▶ WHAT IS REQUIRED:
Recast the records starting at the line containing "Screen dimensions: 1166x1077" and ending at the line containing "pyautogui.click(x=312, y=84)" as a Markdown table with the columns Row and Text. Put one line per row, number the rows in order, and drop any blank lines.

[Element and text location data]
+ + +

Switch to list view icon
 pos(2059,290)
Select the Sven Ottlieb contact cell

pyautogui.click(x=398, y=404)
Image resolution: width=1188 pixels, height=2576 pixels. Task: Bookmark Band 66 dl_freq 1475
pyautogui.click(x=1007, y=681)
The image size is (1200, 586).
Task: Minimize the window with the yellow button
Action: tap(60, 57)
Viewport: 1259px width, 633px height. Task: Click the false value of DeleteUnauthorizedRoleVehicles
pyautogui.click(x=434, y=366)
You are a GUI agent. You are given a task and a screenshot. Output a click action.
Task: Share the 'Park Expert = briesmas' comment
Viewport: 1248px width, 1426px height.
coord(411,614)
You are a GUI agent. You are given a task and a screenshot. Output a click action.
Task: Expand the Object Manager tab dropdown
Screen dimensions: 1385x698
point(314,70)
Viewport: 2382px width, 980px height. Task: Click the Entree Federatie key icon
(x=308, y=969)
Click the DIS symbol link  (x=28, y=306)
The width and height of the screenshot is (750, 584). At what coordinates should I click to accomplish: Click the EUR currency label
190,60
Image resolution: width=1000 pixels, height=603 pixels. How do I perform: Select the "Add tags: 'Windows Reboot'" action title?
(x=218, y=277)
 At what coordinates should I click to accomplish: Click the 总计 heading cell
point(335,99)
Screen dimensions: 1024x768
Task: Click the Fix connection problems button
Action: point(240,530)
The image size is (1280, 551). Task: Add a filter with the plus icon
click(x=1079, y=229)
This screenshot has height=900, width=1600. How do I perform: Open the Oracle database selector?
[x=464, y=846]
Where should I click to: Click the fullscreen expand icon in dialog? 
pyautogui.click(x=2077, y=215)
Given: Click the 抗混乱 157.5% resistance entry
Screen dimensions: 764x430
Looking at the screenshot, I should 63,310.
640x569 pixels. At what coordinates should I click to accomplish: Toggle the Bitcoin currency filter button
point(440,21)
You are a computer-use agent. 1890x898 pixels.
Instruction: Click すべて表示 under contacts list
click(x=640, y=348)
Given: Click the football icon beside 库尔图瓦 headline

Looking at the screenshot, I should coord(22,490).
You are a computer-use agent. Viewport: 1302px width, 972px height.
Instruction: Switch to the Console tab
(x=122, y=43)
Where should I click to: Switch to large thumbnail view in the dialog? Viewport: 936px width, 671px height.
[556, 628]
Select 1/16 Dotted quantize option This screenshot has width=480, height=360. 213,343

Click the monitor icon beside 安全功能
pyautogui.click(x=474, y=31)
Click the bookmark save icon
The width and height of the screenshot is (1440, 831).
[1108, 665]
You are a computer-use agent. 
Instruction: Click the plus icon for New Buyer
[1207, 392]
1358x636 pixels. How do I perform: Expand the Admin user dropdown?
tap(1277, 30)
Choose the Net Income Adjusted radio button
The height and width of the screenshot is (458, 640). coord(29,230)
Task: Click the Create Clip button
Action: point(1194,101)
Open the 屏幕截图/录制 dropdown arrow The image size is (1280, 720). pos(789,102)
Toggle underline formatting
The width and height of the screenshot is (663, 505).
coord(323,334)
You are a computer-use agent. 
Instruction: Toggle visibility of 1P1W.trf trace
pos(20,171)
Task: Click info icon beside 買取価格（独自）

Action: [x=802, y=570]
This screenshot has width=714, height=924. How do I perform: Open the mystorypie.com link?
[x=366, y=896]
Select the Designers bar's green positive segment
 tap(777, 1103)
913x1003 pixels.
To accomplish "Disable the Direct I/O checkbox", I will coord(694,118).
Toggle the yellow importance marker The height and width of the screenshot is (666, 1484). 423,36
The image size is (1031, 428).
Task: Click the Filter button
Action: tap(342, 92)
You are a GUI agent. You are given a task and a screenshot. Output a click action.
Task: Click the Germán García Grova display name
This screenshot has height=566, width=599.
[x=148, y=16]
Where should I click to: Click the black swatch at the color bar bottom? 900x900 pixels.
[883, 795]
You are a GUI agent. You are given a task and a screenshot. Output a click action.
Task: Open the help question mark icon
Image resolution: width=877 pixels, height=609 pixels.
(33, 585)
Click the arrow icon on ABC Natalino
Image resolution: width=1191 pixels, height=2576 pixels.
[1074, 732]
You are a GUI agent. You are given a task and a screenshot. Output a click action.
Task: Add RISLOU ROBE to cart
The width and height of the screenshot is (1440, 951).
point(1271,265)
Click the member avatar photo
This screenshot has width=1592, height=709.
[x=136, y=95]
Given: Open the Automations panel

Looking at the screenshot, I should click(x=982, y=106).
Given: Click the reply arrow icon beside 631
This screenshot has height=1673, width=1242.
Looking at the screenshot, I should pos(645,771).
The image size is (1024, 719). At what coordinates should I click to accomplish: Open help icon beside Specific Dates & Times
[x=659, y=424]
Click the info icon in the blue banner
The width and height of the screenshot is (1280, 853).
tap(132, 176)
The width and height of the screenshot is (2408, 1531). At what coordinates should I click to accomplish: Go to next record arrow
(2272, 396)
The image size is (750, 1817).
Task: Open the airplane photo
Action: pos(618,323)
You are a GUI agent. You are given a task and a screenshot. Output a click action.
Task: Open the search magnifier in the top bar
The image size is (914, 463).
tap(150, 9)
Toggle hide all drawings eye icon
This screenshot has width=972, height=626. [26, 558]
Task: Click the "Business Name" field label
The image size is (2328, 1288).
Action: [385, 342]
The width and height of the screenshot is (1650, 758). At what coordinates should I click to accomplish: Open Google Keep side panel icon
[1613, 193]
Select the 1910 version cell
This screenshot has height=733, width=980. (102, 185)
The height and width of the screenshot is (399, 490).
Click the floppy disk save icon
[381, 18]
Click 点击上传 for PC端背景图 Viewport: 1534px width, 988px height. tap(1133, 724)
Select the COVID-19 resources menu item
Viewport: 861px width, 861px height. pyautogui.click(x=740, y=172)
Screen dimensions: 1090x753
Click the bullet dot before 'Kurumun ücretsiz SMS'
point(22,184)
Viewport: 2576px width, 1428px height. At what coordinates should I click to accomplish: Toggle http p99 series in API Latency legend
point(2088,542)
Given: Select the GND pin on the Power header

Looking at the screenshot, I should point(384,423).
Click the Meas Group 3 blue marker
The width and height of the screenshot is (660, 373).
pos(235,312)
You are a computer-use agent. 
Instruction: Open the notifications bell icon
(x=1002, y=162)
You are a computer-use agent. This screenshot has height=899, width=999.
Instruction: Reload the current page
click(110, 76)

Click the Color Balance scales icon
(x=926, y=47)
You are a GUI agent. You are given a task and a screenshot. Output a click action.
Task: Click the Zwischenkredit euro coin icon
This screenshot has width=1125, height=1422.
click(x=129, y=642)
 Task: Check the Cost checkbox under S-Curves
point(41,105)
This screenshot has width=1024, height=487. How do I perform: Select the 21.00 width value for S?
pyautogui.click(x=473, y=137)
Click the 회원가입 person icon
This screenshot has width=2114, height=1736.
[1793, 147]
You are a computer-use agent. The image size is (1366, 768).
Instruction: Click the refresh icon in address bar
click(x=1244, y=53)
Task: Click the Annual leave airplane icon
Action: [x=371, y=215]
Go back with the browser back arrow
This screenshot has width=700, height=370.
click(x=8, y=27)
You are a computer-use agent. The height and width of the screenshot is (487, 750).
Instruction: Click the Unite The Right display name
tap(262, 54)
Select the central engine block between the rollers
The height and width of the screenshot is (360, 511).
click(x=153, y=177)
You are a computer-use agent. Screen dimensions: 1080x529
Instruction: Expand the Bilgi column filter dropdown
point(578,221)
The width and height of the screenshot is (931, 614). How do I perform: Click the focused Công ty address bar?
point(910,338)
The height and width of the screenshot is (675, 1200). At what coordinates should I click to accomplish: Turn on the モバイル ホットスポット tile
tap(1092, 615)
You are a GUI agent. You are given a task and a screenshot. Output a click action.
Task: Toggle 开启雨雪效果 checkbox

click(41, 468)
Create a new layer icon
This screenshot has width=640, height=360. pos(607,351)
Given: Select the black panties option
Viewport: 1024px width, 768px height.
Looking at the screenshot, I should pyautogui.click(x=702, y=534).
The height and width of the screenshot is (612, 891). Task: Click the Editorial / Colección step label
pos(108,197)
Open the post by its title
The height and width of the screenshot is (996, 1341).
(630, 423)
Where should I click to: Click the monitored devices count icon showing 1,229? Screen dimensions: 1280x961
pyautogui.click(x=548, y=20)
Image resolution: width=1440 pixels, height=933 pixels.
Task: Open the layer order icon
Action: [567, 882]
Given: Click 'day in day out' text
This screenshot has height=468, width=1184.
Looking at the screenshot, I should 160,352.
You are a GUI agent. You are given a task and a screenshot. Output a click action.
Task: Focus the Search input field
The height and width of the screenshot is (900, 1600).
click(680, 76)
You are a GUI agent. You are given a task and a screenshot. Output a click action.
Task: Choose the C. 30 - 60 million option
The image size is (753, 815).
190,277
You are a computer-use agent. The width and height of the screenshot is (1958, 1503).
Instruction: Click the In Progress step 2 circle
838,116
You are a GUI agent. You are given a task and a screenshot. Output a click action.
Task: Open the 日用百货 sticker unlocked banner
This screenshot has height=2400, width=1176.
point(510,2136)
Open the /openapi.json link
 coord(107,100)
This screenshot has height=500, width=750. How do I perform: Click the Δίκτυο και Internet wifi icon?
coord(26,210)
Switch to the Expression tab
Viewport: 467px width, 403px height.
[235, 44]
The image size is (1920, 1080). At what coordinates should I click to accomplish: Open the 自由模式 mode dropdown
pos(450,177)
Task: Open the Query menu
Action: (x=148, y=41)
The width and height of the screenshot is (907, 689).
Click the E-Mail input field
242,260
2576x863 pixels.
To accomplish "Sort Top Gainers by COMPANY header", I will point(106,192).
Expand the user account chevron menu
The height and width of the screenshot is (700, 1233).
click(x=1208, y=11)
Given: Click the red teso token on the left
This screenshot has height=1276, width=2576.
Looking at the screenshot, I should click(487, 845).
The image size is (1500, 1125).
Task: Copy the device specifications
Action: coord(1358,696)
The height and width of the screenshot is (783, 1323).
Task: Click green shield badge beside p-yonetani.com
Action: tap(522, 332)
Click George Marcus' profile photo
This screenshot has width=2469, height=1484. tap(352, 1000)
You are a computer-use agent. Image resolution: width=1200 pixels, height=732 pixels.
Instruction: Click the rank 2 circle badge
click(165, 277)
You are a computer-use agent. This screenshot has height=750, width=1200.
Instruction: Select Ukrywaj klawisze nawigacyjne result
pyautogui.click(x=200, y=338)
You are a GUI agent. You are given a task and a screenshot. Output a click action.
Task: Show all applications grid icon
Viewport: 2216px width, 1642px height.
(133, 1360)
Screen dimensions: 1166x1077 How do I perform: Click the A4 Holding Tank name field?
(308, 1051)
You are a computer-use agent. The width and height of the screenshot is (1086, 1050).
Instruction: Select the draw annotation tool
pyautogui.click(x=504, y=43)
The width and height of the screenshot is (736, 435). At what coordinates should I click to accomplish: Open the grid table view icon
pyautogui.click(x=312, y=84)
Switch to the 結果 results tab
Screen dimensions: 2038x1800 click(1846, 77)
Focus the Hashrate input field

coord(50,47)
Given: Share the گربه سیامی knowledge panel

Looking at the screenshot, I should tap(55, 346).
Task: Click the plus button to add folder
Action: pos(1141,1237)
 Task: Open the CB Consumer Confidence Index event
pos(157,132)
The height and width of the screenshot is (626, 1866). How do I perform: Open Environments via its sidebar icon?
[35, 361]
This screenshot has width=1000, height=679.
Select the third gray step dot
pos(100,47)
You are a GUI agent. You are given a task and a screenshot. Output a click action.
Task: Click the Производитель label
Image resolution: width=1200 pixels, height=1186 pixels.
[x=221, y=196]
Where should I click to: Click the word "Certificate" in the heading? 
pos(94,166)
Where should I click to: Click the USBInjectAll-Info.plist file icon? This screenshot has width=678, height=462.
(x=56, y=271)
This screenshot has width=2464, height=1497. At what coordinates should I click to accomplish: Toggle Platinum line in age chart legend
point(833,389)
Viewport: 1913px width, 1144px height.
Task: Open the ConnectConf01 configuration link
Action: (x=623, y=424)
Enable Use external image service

+ + +

▶ WORKED ANSWER:
| Row | Text |
|---|---|
| 1 | Screen dimensions: 1166x1077 How do I perform: Click the A4 Holding Tank name field? |
| 2 | (308, 1051) |
| 3 | You are a computer-use agent. The width and height of the screenshot is (1086, 1050). |
| 4 | Instruction: Select the draw annotation tool |
| 5 | pyautogui.click(x=504, y=43) |
| 6 | The width and height of the screenshot is (736, 435). At what coordinates should I click to accomplish: Open the grid table view icon |
| 7 | pyautogui.click(x=312, y=84) |